Das BAG hat dem Arbeitnehmer insofern zugestimmt, als dass die von dem Arbeitgeber gewählte Kündigungsfrist zu kurz war. Die Regelung in § 622 Abs. 2 Satz 2 BGB durfte in der Tat nicht angewendet werden, weil diese Regelung gegen Europarecht verstößt (siehe hierzu: „Deutsche Kündigungsfristen europarechtswidrig“). Die rechtlich zutreffende Kündigungsfrist betrug deshalb fünf Monate zum Monatsende, reichte also bis zum 30. September 2008. Gleichwohl blieb die Klage im Ergebnis erfolglos. Das BAG konnte die ausdrücklich zum 31. Juli 2008 erklärte Kündigung des Arbeitgebers nämlich weder nach ihrem Inhalt noch nach den sonstigen Umständen als eine Kündigung zum 30. September 2008 auslegen. Der Arbeitnehmer hätte deshalb die unzutreffend angenommene Kündigungsfrist gem. § 4 Satz 1 KSchG binnen drei Wochen nach Zugang der Kündigung gerichtlich angreifen müssen. Da er dies versäumt hat, wurde sein Arbeitsverhältnis durch die Kündigung mit der zu kurzen Frist zum 31. Juli 2008 beendet. Eine Vergütung für die Monate August und September 2008 stand dem Arbeitnehmer daher nicht zu.
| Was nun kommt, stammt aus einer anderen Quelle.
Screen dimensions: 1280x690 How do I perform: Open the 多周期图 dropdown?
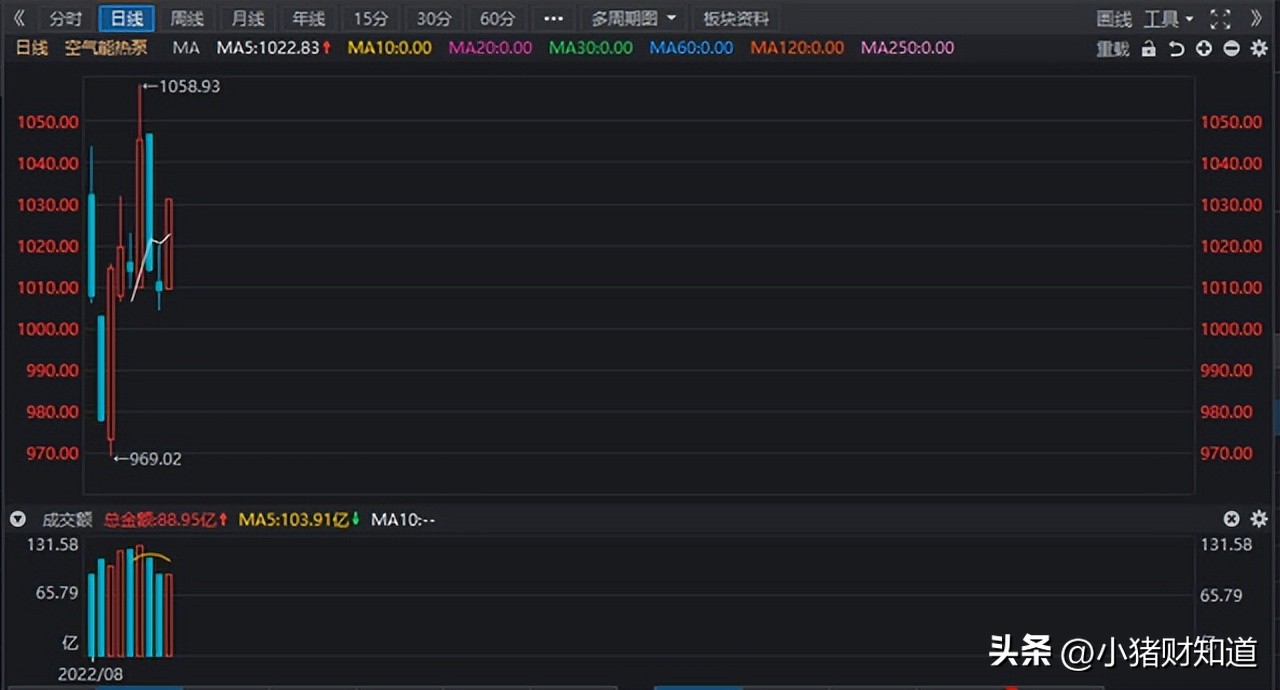(633, 19)
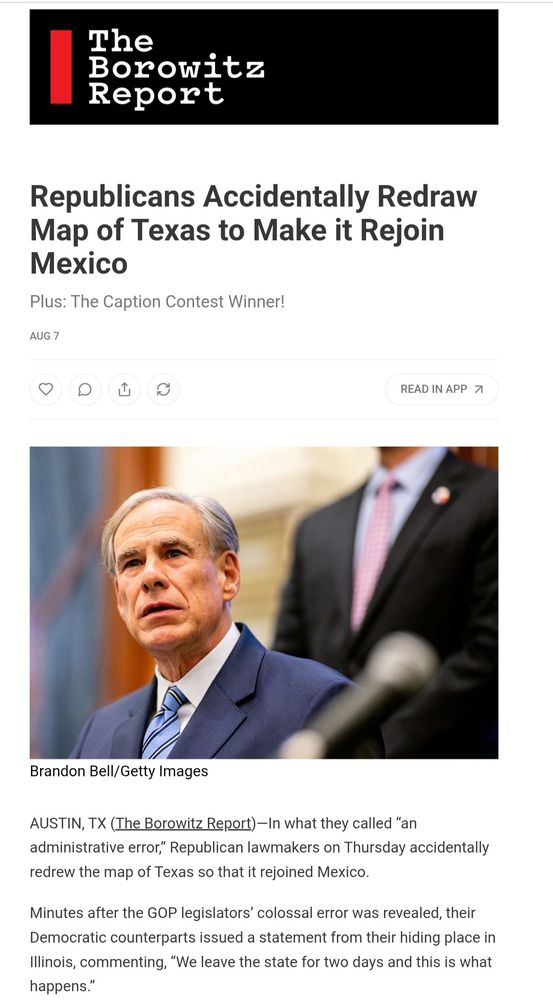The height and width of the screenshot is (1000, 553).
Task: Follow the underlined Borowitz Report link in the dateline
Action: 184,823
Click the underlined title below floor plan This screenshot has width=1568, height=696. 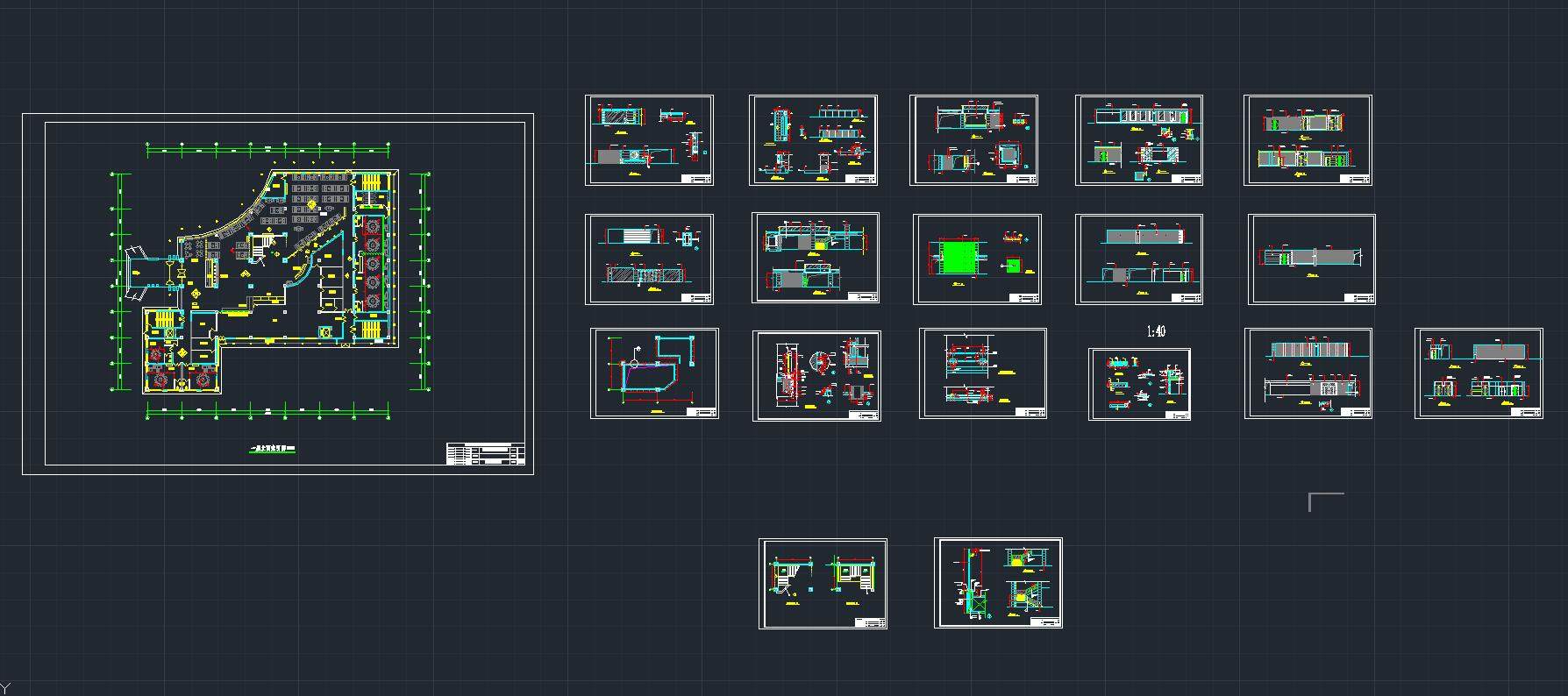[274, 451]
Aufgrund der vorerwähnten Ausführungen steht fest, dass es für Arbeitnehmer extrem wichtig ist, nicht nur die mangelnde soziale Rechtfertigung einer Kündigung binnen drei Wochen nach Erhalt der Kündigung durch Erhebung einer Kündigungsschutzklage anzugreifen. Auch andere Umstände, aufgrund derer die Kündigung ihres Arbeitsverhältnisses unwirksam ist, müssen binnen der Dreiwochenfrist des § 4 Satz 1 KSchG im Wege einer Kündigungsschutzklage vor dem zuständigen Arbeitsgericht geltend gemacht werden.